**Work required:**
Identify every line in the records below that contains the word "July", and copy each of those lines.

┌─ Exercise data

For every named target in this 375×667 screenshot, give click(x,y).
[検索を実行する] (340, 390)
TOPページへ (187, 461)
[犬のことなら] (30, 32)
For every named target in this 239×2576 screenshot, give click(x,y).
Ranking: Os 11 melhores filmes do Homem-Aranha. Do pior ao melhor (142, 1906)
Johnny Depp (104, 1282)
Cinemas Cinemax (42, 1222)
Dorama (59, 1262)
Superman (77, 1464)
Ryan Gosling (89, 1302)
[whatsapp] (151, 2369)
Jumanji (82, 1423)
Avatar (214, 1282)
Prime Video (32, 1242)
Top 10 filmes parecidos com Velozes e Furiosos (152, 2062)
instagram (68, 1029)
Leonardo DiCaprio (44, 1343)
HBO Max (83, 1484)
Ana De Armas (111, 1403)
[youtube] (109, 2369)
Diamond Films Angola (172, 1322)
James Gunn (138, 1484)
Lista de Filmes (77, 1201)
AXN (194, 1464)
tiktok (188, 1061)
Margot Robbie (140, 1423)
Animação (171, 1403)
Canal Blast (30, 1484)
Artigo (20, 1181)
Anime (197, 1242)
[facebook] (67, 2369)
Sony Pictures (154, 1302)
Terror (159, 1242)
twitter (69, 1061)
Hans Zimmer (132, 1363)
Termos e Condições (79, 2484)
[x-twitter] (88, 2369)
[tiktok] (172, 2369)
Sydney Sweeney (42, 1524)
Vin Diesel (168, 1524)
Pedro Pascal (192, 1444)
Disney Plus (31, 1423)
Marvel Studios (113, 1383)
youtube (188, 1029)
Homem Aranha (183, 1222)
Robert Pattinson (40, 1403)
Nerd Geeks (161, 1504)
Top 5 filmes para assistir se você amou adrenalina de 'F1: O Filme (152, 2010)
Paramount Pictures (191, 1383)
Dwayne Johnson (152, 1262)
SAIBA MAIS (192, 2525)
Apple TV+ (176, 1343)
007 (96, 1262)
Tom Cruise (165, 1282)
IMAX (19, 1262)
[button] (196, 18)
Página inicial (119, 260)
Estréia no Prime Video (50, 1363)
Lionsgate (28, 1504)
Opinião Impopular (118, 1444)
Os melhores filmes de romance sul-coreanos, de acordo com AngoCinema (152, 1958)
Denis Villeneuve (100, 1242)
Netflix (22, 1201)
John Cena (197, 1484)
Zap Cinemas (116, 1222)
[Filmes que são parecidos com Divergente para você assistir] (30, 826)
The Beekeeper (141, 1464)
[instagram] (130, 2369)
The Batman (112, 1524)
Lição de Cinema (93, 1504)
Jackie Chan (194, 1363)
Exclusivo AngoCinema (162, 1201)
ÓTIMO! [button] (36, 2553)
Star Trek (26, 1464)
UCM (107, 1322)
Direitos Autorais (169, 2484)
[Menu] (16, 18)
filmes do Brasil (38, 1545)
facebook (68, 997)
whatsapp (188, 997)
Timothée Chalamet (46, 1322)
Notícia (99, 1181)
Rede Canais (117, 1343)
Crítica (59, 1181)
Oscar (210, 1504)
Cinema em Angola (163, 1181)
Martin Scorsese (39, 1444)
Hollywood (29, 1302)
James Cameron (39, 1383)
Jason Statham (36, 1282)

└─
┌─ Exercise data

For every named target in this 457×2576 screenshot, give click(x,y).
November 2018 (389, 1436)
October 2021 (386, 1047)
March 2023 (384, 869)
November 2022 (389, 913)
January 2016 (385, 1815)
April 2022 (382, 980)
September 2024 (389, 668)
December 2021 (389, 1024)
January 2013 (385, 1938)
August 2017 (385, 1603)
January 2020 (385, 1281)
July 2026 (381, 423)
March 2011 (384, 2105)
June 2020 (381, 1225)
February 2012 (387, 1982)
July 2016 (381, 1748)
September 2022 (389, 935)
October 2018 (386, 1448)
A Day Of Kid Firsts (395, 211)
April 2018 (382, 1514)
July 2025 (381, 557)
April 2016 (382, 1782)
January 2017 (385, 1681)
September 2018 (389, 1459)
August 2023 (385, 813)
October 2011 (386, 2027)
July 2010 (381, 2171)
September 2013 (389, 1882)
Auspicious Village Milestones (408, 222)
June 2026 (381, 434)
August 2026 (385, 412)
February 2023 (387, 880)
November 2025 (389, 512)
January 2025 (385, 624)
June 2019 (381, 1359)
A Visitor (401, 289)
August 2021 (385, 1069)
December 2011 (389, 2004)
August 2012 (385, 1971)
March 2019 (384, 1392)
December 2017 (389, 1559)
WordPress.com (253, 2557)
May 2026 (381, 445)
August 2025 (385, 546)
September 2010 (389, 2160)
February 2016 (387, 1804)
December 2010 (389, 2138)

└─
┌─ Exercise data

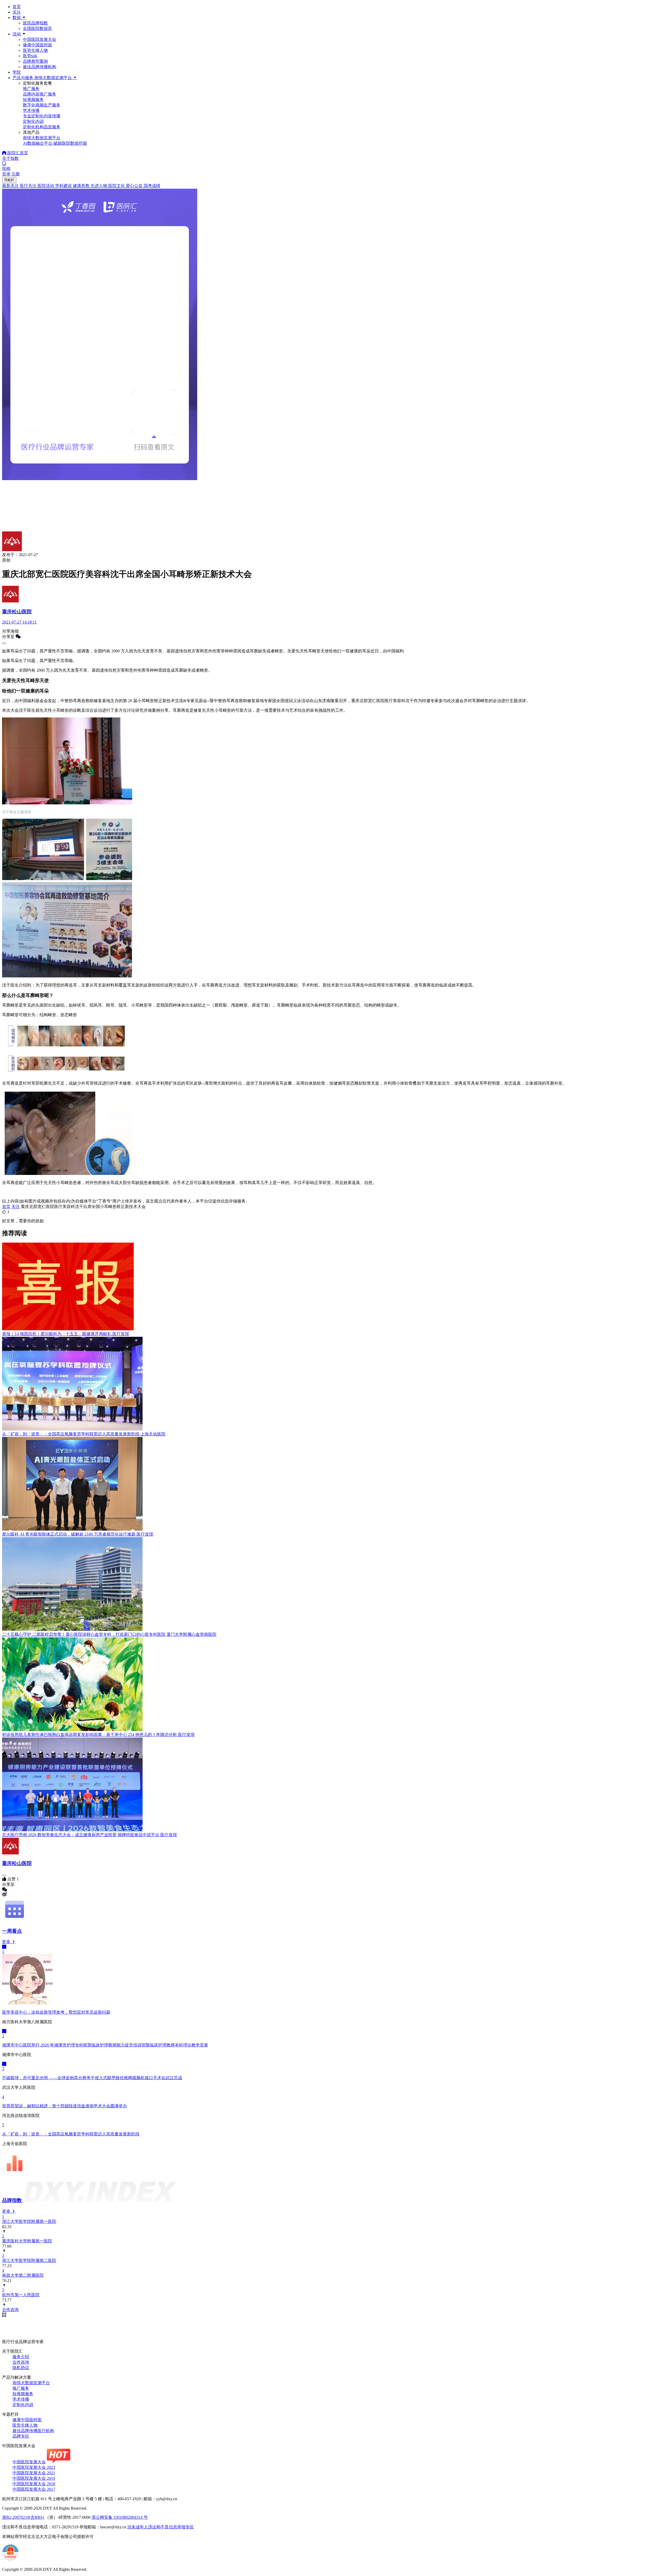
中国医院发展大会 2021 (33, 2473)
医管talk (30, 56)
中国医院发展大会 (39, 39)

└─

**Final answer:**
July 2026 (381, 423)
July 2016 (381, 1748)
July 2025 (381, 557)
July 2010 (381, 2171)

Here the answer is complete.